Carotenoid Presence Is Associated with the Or Gene in Domesticated Carrot

Abstract

Carrots are among the richest sources of provitamin A carotenes in the human diet, but genetic variation in the carotenoid pathway does not fully explain the high levels of carotenoids in carrot roots. Using a diverse collection of modern and historic domesticated varieties, and wild carrot accessions, an association analysis for orange pigmentation revealed a significant genomic region that contains the Or gene, advancing it as a candidate for carotenoid presence in carrot. Analysis of sequence variation at the Or locus revealed a nonsynonymous mutation cosegregating with carotenoid content. This mutation was absent in all wild carrot samples and nearly fixed in all orange domesticated samples. Or has been found to control carotenoid presence in other crops but has not previously been described in carrot. Our analysis also allowed us to more completely characterize the genetic structure of carrot, showing that the Western domesticated carrot largely forms one genetic group, despite dramatic phenotypic differences among market classes. Eastern domesticated and wild accessions form a second group, which reflects the recent cultivation history of carrots in Central Asia. Other wild accessions form distinct geographic groups, particularly on the Iberian peninsula and in Northern Africa. Using genome-wide F_st , nucleotide diversity, and the cross-population composite likelihood ratio, we analyzed the genome for regions putatively under selection during domestication and identified 12 regions that were significant for all three methods of detection, one of which includes the Or gene. The Or domestication allele appears to have been selected after the initial domestication of yellow carrots in the East, near the proposed center of domestication in Central Asia. The rapid fixation of the Or domestication allele in almost all orange and nonorange carrots in the West may explain why it has not been found with less genetically diverse mapping populations.

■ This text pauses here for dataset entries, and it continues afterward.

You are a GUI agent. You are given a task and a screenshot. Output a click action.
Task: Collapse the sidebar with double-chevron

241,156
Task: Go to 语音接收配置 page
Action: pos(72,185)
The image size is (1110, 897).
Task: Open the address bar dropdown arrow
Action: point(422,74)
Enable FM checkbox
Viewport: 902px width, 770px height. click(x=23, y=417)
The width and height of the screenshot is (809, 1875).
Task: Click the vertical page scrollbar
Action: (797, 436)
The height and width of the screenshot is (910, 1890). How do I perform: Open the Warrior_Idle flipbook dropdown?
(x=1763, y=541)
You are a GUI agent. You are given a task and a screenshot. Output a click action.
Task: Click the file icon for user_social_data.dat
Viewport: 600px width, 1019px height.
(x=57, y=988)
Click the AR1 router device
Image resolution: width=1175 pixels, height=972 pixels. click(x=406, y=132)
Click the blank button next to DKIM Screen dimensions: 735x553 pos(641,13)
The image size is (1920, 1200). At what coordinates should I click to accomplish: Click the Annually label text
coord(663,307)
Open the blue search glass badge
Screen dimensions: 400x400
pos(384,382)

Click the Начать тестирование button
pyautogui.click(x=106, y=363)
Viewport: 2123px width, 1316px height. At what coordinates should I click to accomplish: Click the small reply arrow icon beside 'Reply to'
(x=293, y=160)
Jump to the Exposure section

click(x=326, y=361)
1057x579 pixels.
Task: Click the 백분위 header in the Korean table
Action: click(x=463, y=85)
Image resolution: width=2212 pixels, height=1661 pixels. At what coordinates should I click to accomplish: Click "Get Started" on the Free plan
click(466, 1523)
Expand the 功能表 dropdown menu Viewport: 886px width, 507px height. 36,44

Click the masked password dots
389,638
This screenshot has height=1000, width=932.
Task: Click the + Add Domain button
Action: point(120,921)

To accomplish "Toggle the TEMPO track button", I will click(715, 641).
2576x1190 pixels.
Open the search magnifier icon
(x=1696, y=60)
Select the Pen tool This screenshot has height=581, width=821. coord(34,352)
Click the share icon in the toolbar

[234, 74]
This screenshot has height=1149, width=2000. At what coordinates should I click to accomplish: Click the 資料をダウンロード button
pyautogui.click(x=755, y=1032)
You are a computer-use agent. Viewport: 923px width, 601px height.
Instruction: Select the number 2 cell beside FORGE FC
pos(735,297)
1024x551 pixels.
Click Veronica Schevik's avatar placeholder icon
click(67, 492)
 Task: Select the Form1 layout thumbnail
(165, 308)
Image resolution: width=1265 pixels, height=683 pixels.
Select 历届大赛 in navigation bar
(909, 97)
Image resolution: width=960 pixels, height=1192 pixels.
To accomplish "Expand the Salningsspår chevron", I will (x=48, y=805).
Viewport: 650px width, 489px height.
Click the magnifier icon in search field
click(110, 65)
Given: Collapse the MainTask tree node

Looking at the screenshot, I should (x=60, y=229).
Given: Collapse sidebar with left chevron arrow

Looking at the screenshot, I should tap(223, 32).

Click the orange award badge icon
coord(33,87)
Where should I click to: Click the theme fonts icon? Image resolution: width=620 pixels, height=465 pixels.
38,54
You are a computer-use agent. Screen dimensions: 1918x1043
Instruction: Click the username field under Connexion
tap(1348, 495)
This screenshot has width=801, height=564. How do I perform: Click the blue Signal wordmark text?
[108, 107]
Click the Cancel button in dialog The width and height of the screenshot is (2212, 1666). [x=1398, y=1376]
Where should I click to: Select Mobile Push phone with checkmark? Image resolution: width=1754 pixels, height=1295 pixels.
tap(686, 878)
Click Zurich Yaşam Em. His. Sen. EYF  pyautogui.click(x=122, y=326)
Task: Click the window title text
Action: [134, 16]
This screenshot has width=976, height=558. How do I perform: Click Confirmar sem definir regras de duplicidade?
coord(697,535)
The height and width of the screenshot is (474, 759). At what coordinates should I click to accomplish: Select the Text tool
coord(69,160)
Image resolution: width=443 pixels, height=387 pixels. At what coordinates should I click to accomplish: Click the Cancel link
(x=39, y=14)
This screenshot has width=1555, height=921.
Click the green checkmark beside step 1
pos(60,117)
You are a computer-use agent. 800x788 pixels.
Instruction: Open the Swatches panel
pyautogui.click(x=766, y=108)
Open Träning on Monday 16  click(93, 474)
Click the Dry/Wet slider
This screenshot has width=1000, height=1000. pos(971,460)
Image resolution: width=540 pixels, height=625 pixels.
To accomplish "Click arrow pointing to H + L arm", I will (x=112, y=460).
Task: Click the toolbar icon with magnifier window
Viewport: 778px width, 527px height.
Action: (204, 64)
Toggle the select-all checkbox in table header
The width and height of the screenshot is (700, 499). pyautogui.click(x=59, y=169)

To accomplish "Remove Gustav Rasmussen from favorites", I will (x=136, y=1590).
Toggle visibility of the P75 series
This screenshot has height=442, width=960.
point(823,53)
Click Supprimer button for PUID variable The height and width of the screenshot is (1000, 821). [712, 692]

Keywords: Daucus carota; GWAS; carotenoids; domestication; population structure; selective sweep.

Figure 1

Carrot accessions illustrating the stages of carrot domestication and improvement. Carrots shown are fully mature (100 days). (A) Wild, (B) Eastern landrace, (C) Western historic open pollinated, and (D) modern hybrids (left: processing type and right: imperator type). Photo courtesy of Matthew Mirkes.

Figure 2

Population structure of 463 carrot accessions with $<30\text{\%}$ admixture (D2-LowAd). (A) STRUCTURE groups. Percentage of membership (q) for each group identified at K$=$6. (B) Geographic distribution of accessions, each represented by a point on the map colored according to STRUCTURE group. Current commercial varieties not shown. (C) Principal component (PC) analysis plot of the first two principal components. PC1 and PC2 account for 12.4 and 4.6% of the total variation, respectively. (D) Maximum-likelihood tree of carrot accessions. Numbers on the branches indicate bootstrap support. Black branch represents outgroup D. syrticus. (E) Color key. Total number of accessions in each STRUCTURE Group. LowAd, low admixture.

Figure 3

Genome-wide association analysis of orange pigmentation and identification of the candidate gene Or on chromosome 3. (A) Manhattan plot for orange carrot root color. SNPs with empirically-adjusted P-values < 0.05, were defined as significant and are colored orange. (B) Allele frequency of SNP S3_5228434 and pigmentation classification superimposed on the principal component analysis from Figure 2C. o, orange; p, purple; r, red; w, white; y, yellow. (C) SNP S3_5228434 genotype frequency separated by STRUCTURE classification. Or and NOr indicates orange or nonorange root pigmentation. W, D, or HI is wild, domesticated, or Hybrid Imperator, respectively. (D) SNP S3_5228434 genotype frequency separated by root pigmentation and domestication status. Quantities indicate the number of samples in each group. (E) Open reading frame of Or and the nonsynonymous mutation in exon 5 at position 3350 (T3350C). (F) Box plots for total carotenoids for the three Or genotypes (C/C, T/C, and TT) at position 3350. Center line $=$ median, box limits $=$ upper and lower quartiles, whiskers = 1.5× the interquartile range, dots $=$ outliers. Different letters indicate significant differences between genotypes (P < 0.05, Tukey’s honest significant difference). Reported values are in $\mu g/g$ dry weight.

Figure 4

Regions of the carrot genome that likely underwent a selective sweep during domestication. (A) Venn diagram represents the overlapping of 500-kb regions tested for selection signatures: top 5% of F_st and nucleotide diversity difference between wild and domesticated carrot accessions, and top 1% of cross-population composite likelihood ratio (XP-CLR) values. (B) Genomic location of potential selective sweeps identified by F_st, nucleotide diversity, and XP-CLR. The asterisk signifies the genome region carrying the candidate orange pigmentation gene Or. (C) Genome-wide linkage disequilibrium averaged across sliding windows of 100 SNPs in domesticated carrots. Regions identified as significant in (A) and (B) are highlighted in orange. The region containing the Or candidate gene for orange pigmentation in carrot is marked “Or.”